Even if one accepts your assertion that there cannot be more than two sexes (using whatever definition you want to pretend exists), you haven't advanced your quaint little notion that everyone fits in exactly one and only one of them. Tossing a coin has more than two possible outcomes...
You are putting words in my mouth. I have explicitly said that is a logical possibility that some cases may be hard to classify. That does not mean (a) there are not classes than male and female for sexes ; (b) they still are either male or female. More straw man arguments.
If you cannot lay out a rule that objectively sorts the hard cases into one of two exes, (b) cannot be true.

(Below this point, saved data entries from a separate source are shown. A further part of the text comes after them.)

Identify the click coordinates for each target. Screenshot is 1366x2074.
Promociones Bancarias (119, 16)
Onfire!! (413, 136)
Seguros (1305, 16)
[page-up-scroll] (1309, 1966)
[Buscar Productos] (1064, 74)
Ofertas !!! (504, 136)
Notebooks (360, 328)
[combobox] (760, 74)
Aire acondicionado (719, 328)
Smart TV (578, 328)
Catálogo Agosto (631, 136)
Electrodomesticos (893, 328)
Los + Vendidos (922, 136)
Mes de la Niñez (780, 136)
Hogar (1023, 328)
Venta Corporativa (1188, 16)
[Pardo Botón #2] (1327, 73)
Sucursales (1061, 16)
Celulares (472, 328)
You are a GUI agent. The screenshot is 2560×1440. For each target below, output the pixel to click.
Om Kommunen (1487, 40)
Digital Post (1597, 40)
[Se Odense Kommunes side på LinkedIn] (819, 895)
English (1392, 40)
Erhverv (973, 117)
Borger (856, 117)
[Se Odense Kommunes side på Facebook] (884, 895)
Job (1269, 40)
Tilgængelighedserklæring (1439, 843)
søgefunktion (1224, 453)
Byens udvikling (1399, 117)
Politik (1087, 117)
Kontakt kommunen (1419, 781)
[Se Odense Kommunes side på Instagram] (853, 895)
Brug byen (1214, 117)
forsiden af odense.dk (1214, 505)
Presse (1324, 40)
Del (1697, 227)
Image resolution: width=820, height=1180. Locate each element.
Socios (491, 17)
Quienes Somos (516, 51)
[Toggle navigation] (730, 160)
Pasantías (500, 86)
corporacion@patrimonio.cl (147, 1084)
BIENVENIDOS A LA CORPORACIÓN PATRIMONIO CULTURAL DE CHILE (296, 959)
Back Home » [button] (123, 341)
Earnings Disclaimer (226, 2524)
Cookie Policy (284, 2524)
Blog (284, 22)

That is not true. Difficulties in classification may be due to lack of perfect knowledge not the existence of other classes.
Are you suggesting that you lack the knowledge to sort the hard cases into one of the two sexes?
This seems like a real problem if you are arguing a maximalist position.
We tried to explain to you 72 hours ago that even assuming perfect knowledge does not let you escape the fundamental issue that you can’t even define discrete criteria for your classification.
The mushroom Schizophillum commune has two mating type genes, with one having over 300 possibilities and the other 64. This leads to a documented 23,328 distinct mating types. A S. commune individual would be capable of reproducing with just under 23,000 of these types. Science is fascinating!
It is indeed. But irrelevent here as you can only have differentiated sexes in organisms in anisogamy. These mushrooms are isogamous and so do not have differentiated sexes.